┌──
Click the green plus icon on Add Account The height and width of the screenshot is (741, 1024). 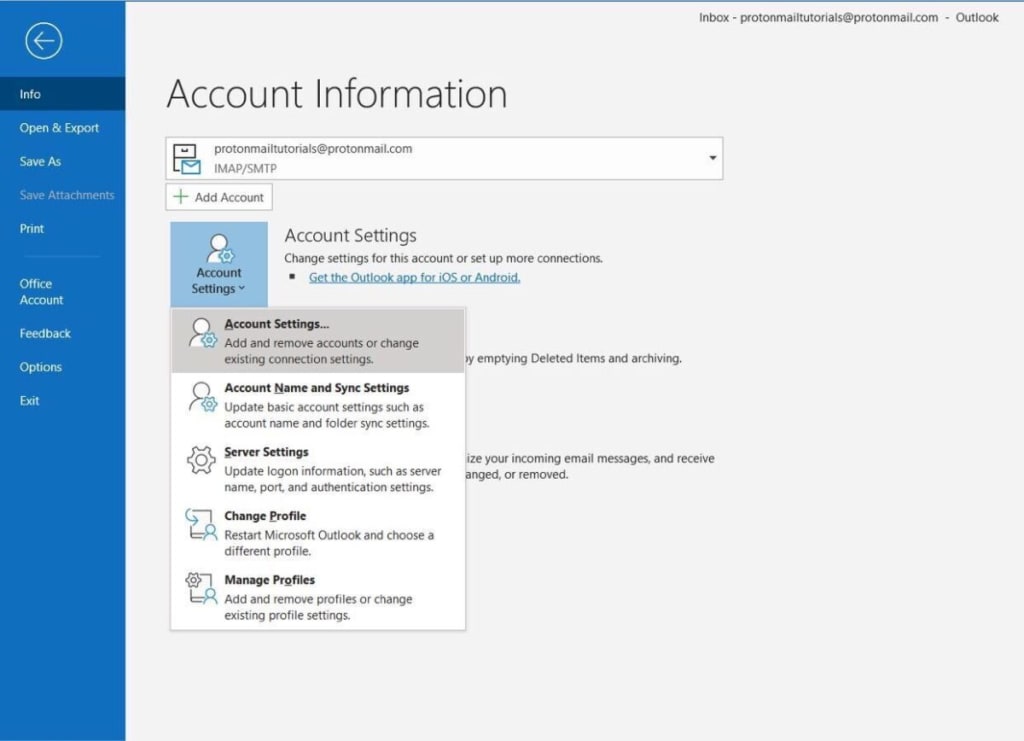[181, 196]
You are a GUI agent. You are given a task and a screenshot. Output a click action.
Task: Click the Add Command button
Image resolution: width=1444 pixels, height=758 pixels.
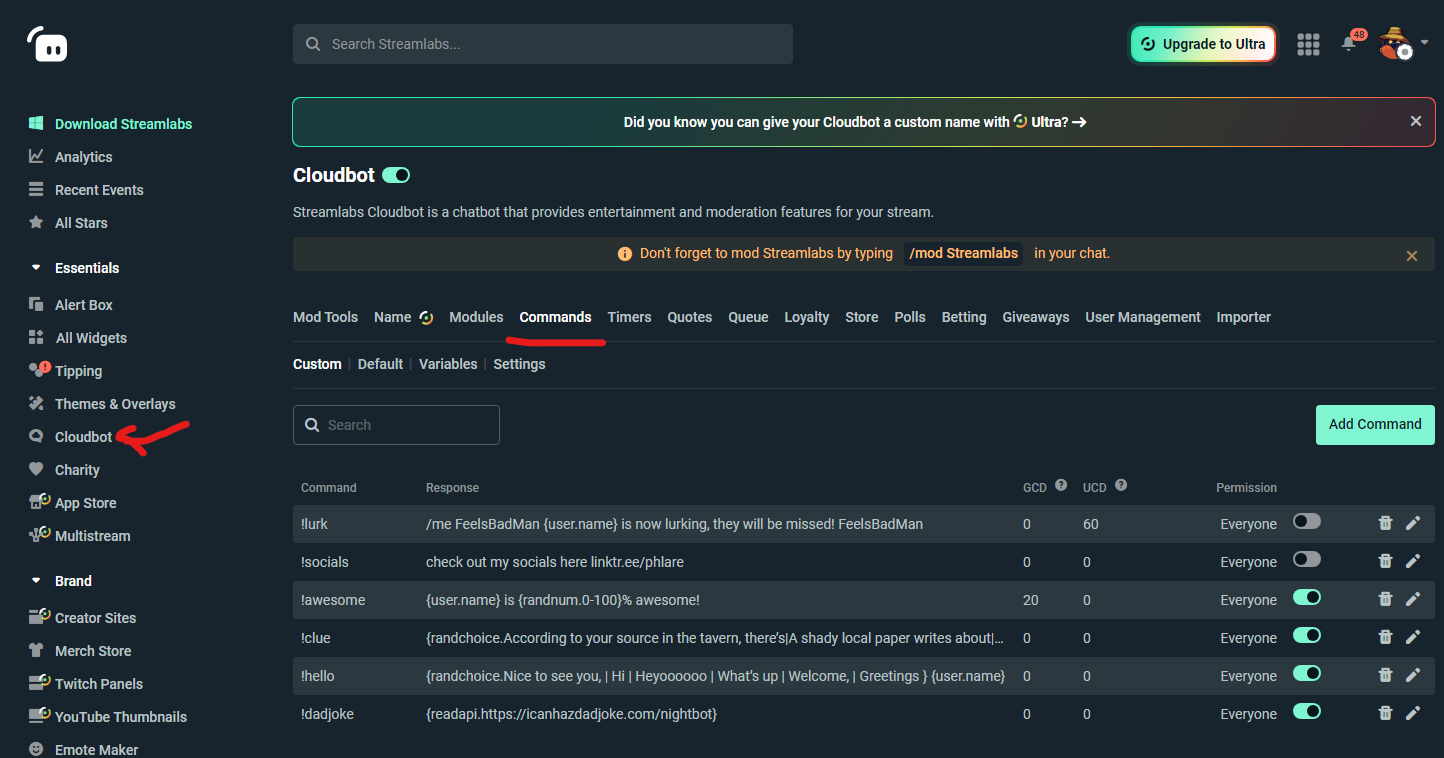pyautogui.click(x=1374, y=424)
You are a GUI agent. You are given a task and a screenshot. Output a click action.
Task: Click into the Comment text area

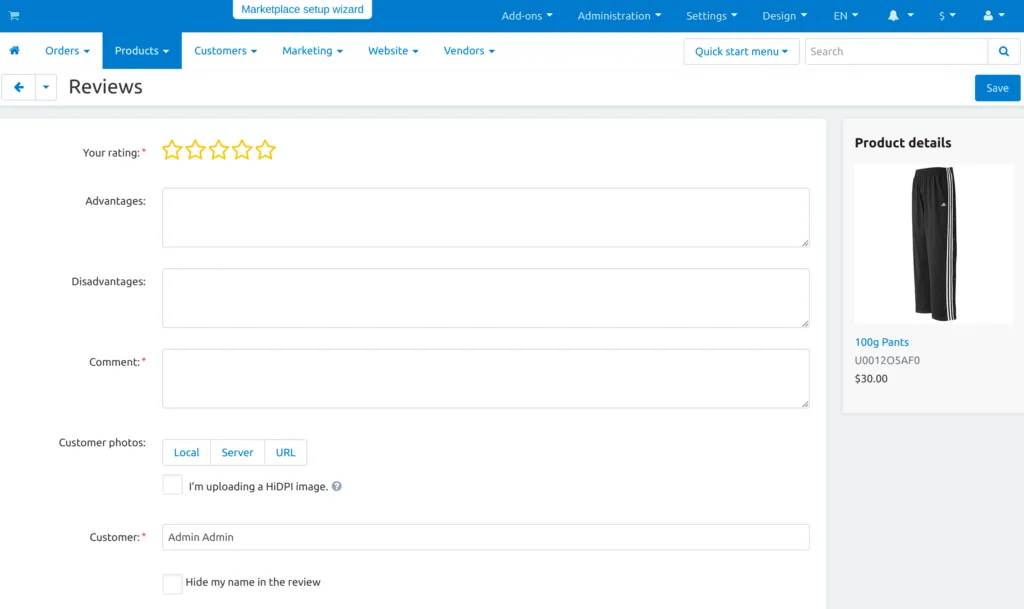[486, 379]
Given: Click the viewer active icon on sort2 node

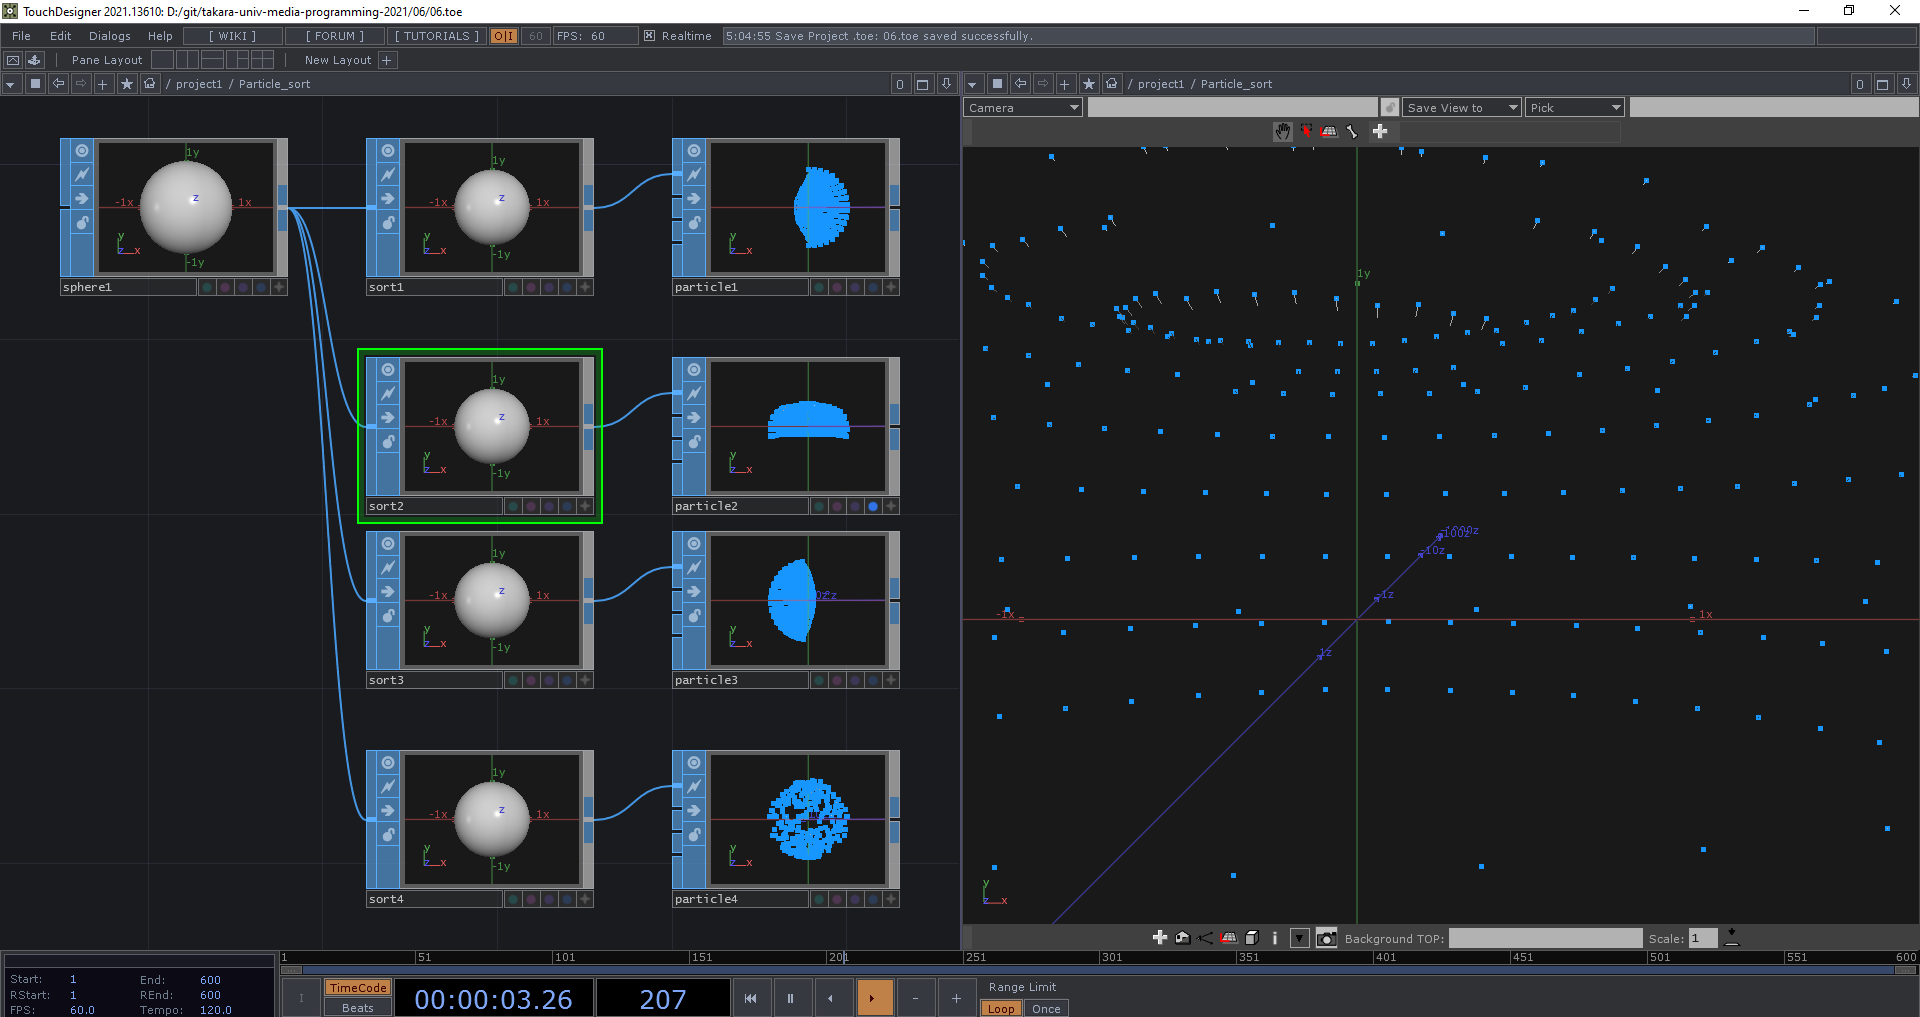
└──
Exercise prompt. What you return must match, line for line, the records from the line containing "Task: Click the Add Command button" through their end, with both ends included and no pictures.

Exercise result.
Task: Click the Add Command button
Image resolution: width=1444 pixels, height=758 pixels.
pyautogui.click(x=1374, y=424)
You are a GUI agent. You are given a task and a screenshot. Output a click action.
Task: Click into the Comment text area

[486, 379]
Given: Click the viewer active icon on sort2 node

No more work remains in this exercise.